• **DIRECTIVE 1**
How would you render this sentence from the dirty-page tracking thread in Spanish: "We do the store, and then set the dirty bits to mark that the page is now dirty taking care to not change the CODE_DIRTY_FLAG bit."
• **DIRECTIVE 2**
Can you extend the dirty-page tracking thread, picking up right after its last sentence?

• **PAGE**
So the hardware equivalent is, when the Instruction TLB loads a page 
address, clear CODE_DIRTY_FLAG?

>
> notdirty_mem_write() is called for any ram that is in the virtual TLB 
> that has not been updated yet and once a write has occurred, we can 
> switch to faster access functions (provided we've invalidated any 
> translation blocks).
>
> That's why the check is if (!(dirty_flags & CODE_DIRTY_FLAG)), if it 
> hasn't been set yet, we have to assume that it could be a TB so we 
> need to invalidate it.  tb_invalidate_phys_page_fast() will set the 
> CODE_DIRTY_FLAG if no code is present in that memory area which is why 
> we fetch dirty_flags again.

Ok.

>
> We do the store, and then set the dirty bits to mark that the page is 
> now dirty taking care to not change the CODE_DIRTY_FLAG bit.
>
> At the very end, we check to see if CODE_DIRTY_FLAG which indicates 
> that we no longer need to trap writes.  If so, we call tlb_set_dirty() 
> which will ultimately remove the notdirty callback in favor of a 
> faster access mechanism.

• **INFORMATION SUPPLIED**
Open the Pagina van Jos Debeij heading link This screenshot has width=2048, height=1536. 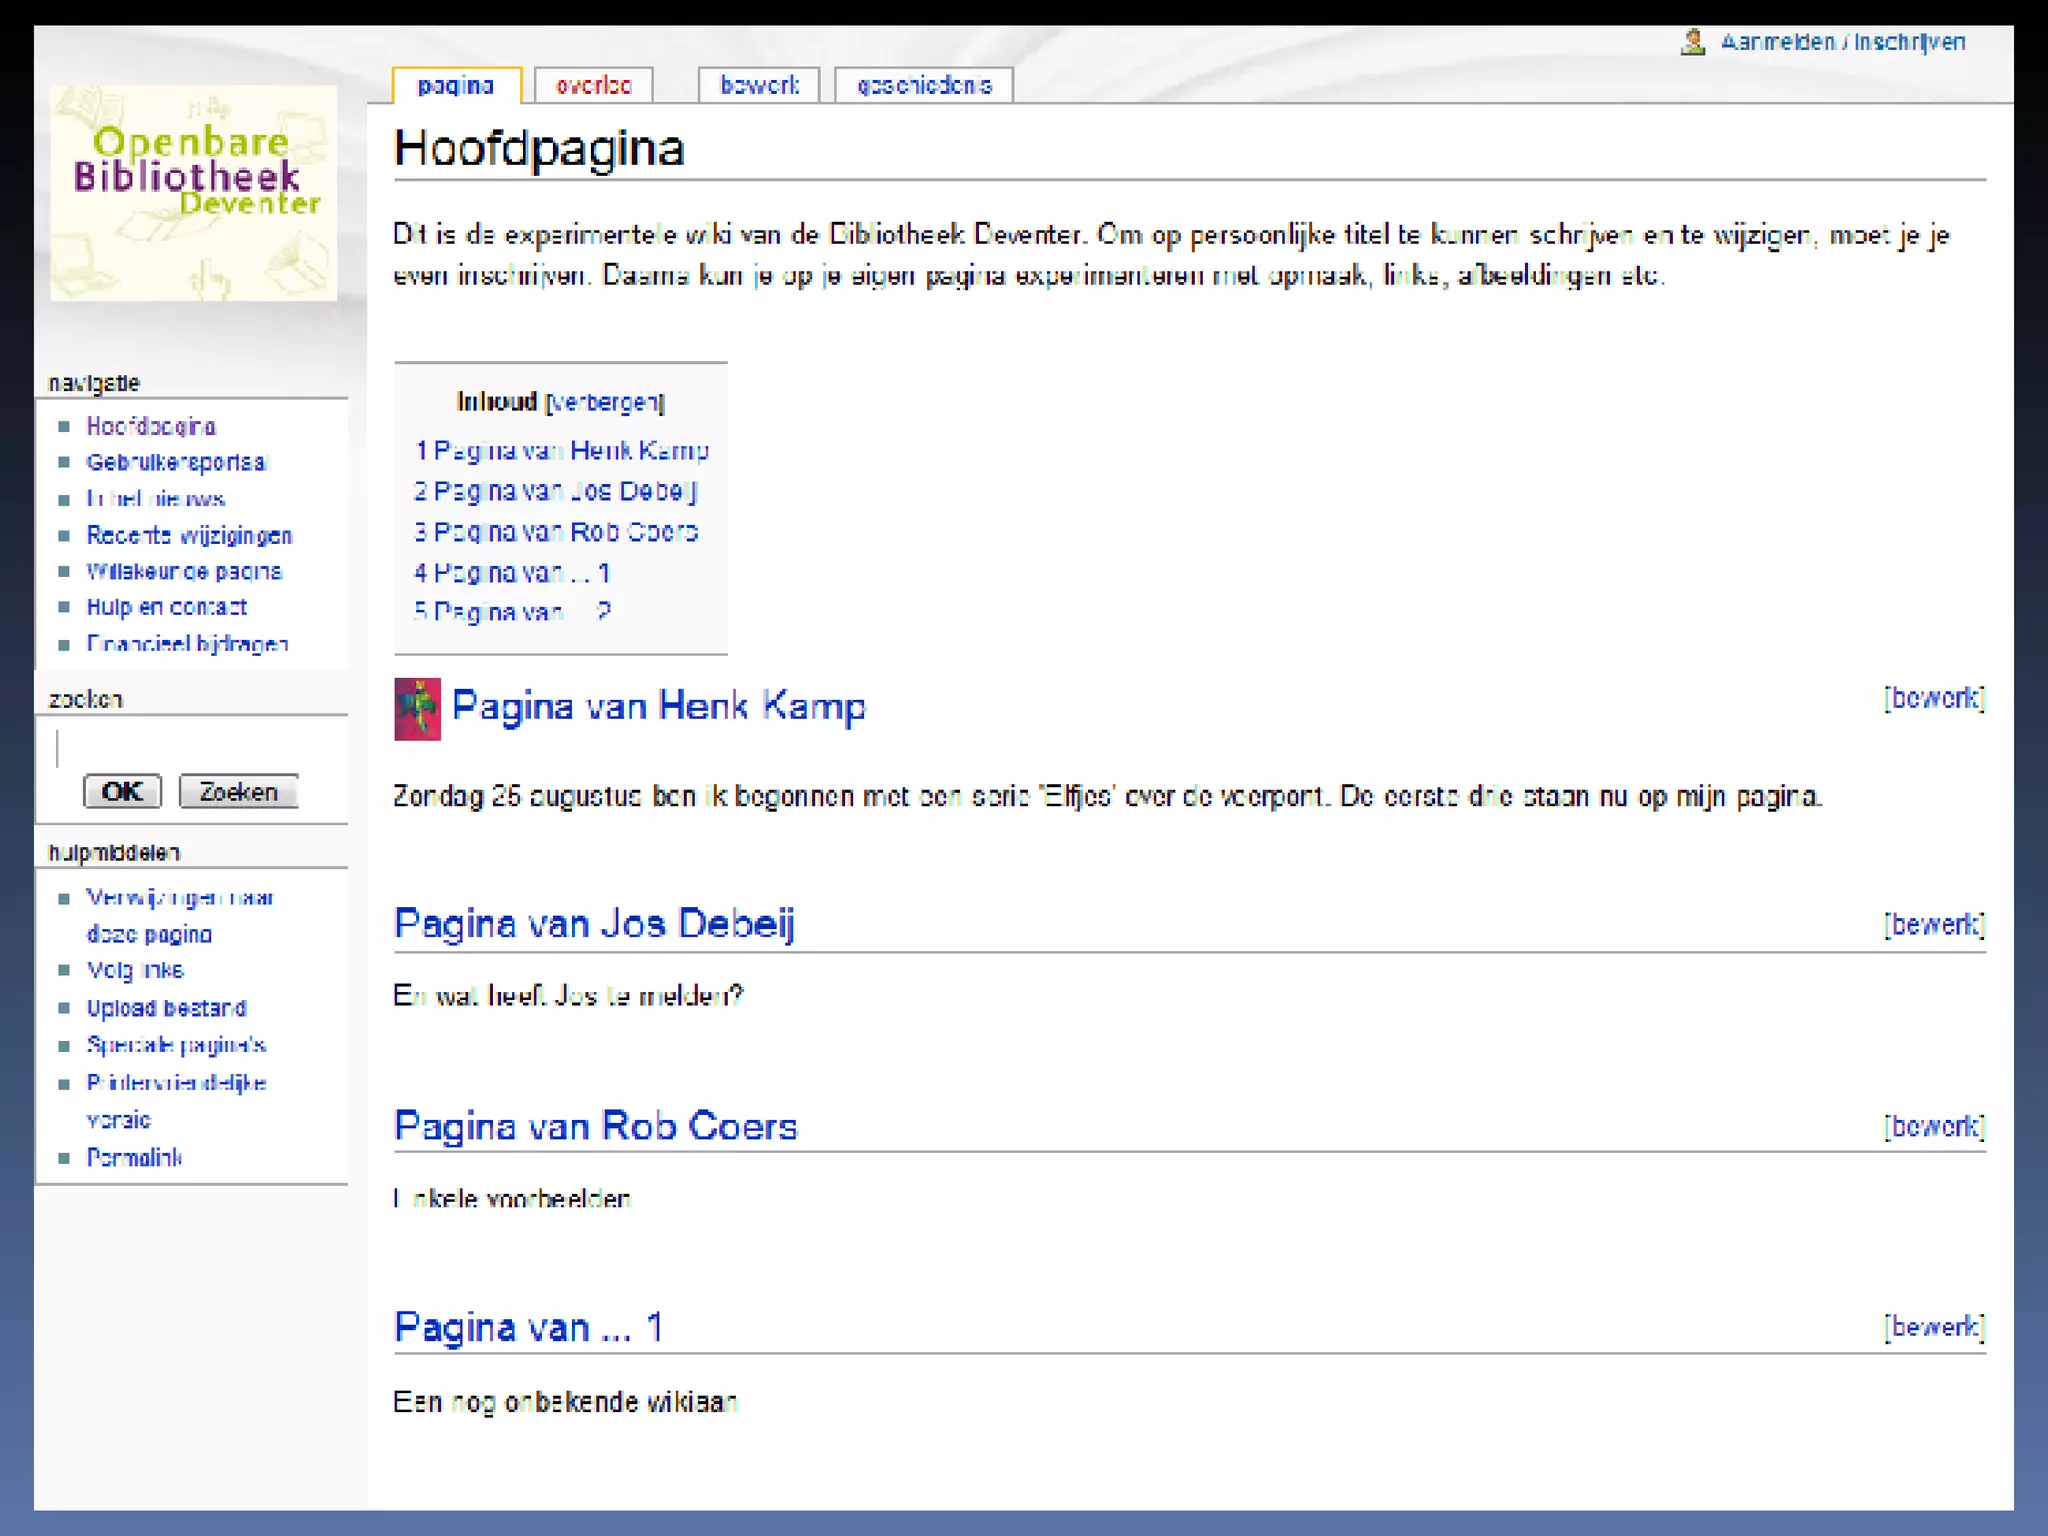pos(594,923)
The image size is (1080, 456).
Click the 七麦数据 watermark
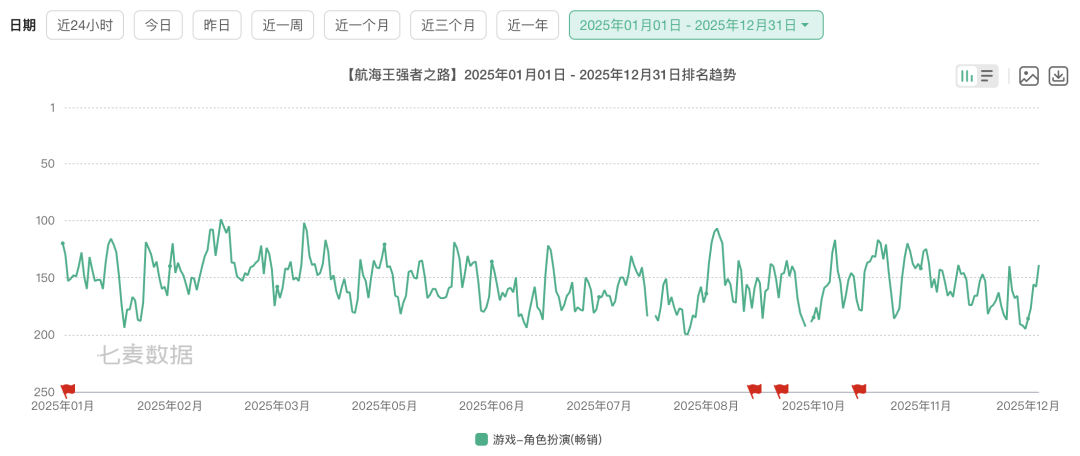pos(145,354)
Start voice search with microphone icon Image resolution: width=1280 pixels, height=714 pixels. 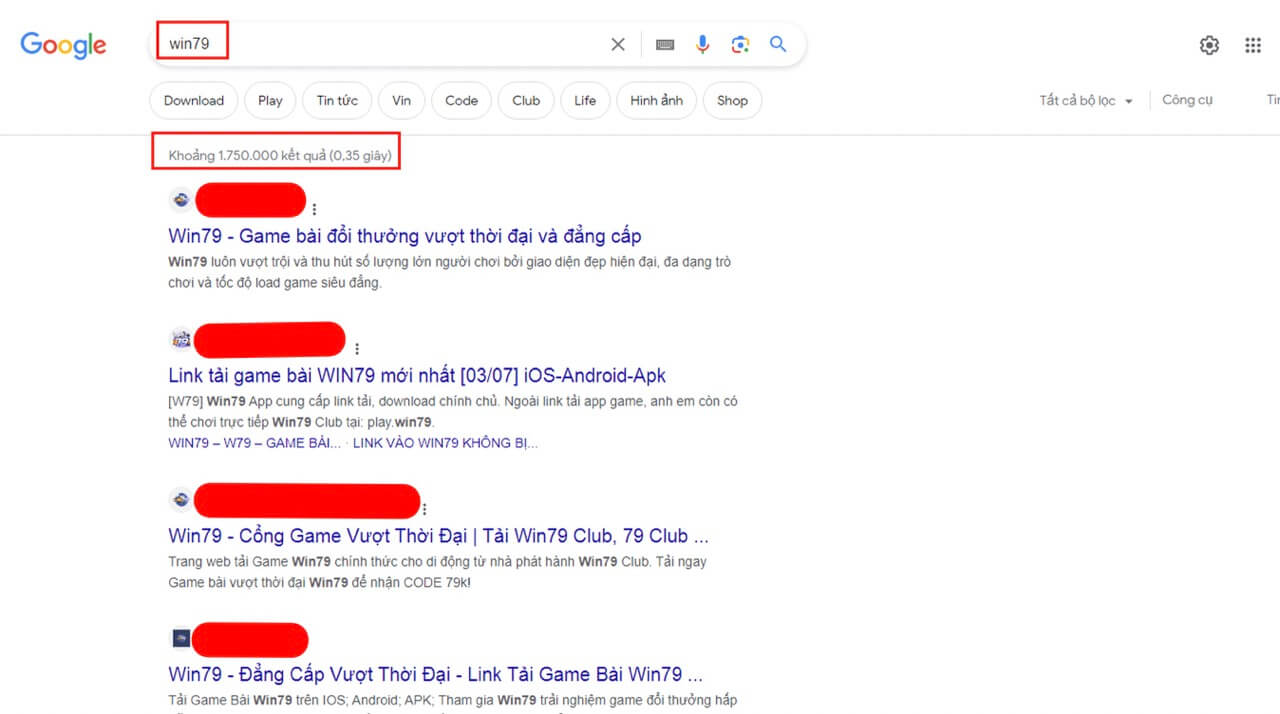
* * *
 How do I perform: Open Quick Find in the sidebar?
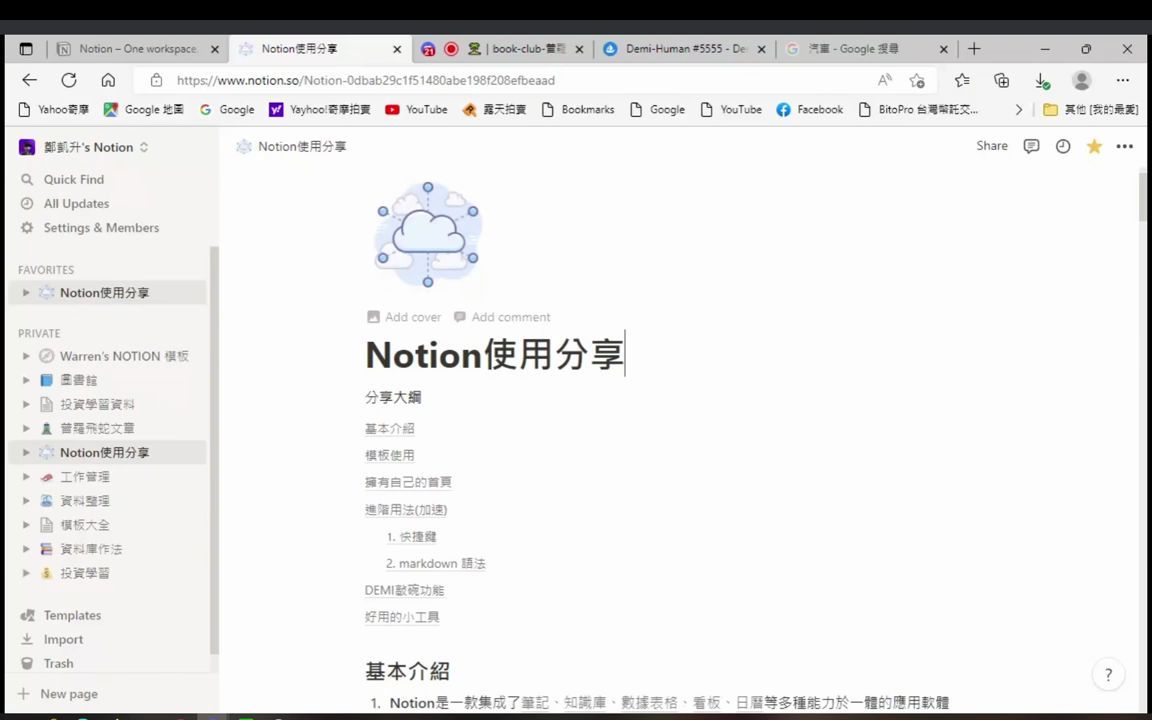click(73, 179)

• **TASK ANSWER 1**
Realizamos el almacenamiento y luego activamos los bits de suciedad para marcar que la página ahora está sucia, cuidando de no modificar el bit CODE_DIRTY_FLAG.

• **TASK ANSWER 2**
>
> With respect patch series, there should be no problem having a 
> separate code bitmap that gets updated along with a main bitmap 
> provided that the semantics of CODE_DIRTY_FLAG are preserved.
>
>>> Sounds good to me.
>>> So we're going to introduce 4 (VGA, CODE, MIGRATION, master) 
>>> bit-based bitmaps in total.
>>>
>>
>> Yeah, except CODE doesn't behave like the others.  Would be best to 
>> understand what it's requirements are before making the change.  
>> Maybe CODE will need separate handling (so master will only feed VGA 
>> and MIGRATION).
>
> Generally speaking, cpu_physical_memory_set_dirty() is called by the 
> device model.  Any writes by the device model that results in 
> self-modifying code are not going to have predictable semantics which 
> is why it can set CODE_DIRTY_FLAG.
>
> CODE_DIRTY_FLAG doesn't need to get updated from a master bitmap.  It 
> should be treated as a separate bitmap that is strictly dealt with by 
> the virtual TLB.

Thanks.
Anthony Liguori - March 16, 2010, 2:50 p.m.
On 03/16/2010 08:57 AM, Avi Kivity wrote:
> On 03/16/2010 03:51 PM, Anthony Liguori wrote:
>> On 03/16/2010 08:29 AM, Avi Kivity wrote:
>>> On 03/16/2010 03:17 PM, Yoshiaki Tamura wrote:
>>>> Avi Kivity wrote:
>>>>> On 03/16/2010 12:53 PM, Yoshiaki Tamura wrote:
>>>>>> Modifies wrapper functions for byte-based phys_ram_dirty bitmap to
>>>>>> bit-based phys_ram_dirty bitmap, and adds more wrapper functions to
>>>>>> prevent
>>>>>> direct access to the phys_ram_dirty bitmap.
>>>>>
>>>>>> +
>>>>>> +static inline int cpu_physical_memory_get_dirty_flags(ram_addr_t 
>>>>>> addr)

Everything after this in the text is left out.